Alguns funcionários entrevistados relataram que além de o
Itamaraty não ter uma cultura de apuração de denúncias de assédio moral,
pessoas que desafiam esse quadro são vítimas de retaliação.
Outra funcionária tentou convencer uma colega que relatou
ter sido vítima de assédio moral a registrar uma denúncia na Delegacia da
Mulher, mas a vítima se recusou por medo de possíveis retaliações.

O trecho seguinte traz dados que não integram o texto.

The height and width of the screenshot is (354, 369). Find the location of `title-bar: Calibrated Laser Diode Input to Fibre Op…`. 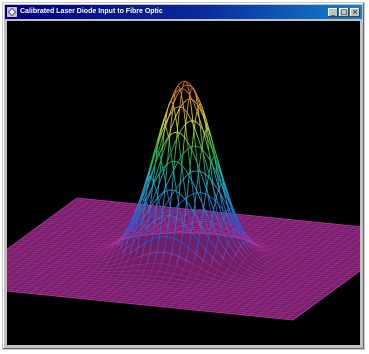

title-bar: Calibrated Laser Diode Input to Fibre Op… is located at coordinates (184, 12).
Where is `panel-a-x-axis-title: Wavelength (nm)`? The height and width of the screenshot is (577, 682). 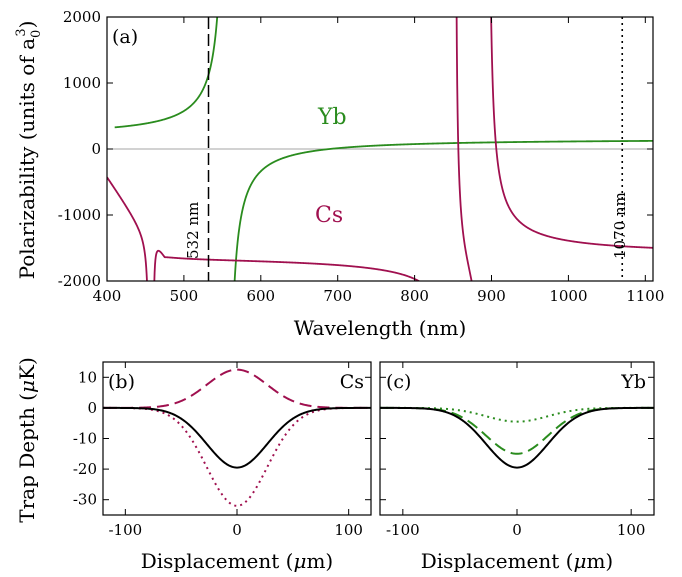 panel-a-x-axis-title: Wavelength (nm) is located at coordinates (380, 328).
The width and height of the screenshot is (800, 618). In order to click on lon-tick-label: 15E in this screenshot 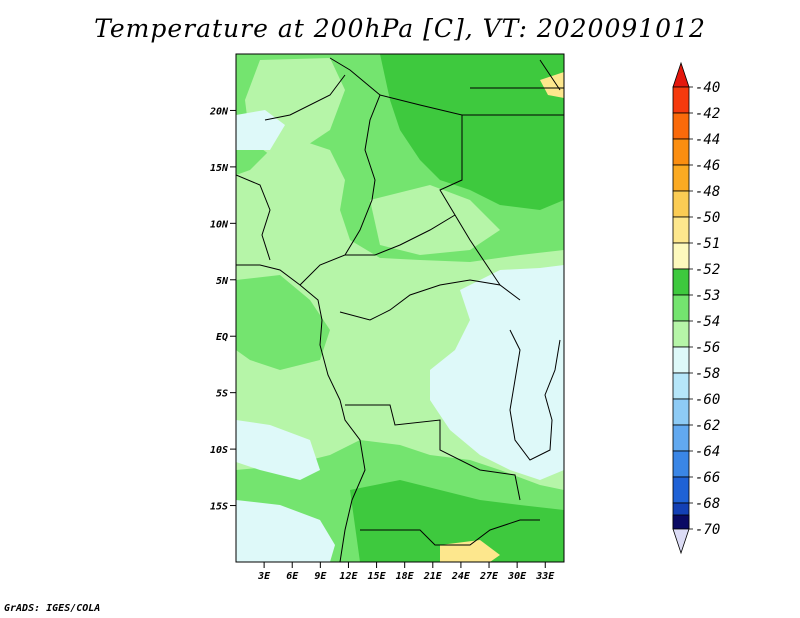, I will do `click(378, 576)`.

Eu falei [para colega que se queixou de assédio]: bora na
delegacia da mulher agora [...] Isso é assédio moral, violência de gênero, isso
é agressão e a gente vai fazer o corpo de delito agora. Eu vou com você. E ela
disse: Não, mas eu não posso ir. Eu perguntei: você está louca? Não pode ir por
que? Ela me respondeu assim: Porque [se] eu vou, eu vou ficar na geladeira ,
disse.
Em nota, o Itamaraty afirmou ter conhecimento sobre os
resultados da pesquisa, que está aberto ao diálogo sobre o assunto e que
repudia atos de assédio moral.
A Administração do Ministério mantém diálogo aberto, fluido
e constante com os representantes do Sinditamaraty sobre temas relacionados com
o funcionamento desta Instituição, inclusive os aspectos tratados na pesquisa ,
diz um trecho da nota.
Em outro trecho, o MRE diz que repudia todo ato que cause
danos físicos, psicológicos ou sociais a seus funcionários e reitera a
preocupação em aprimorar políticas e práticas institucionais de prevenção e
promoção da saúde mental dos integrantes do Ministério.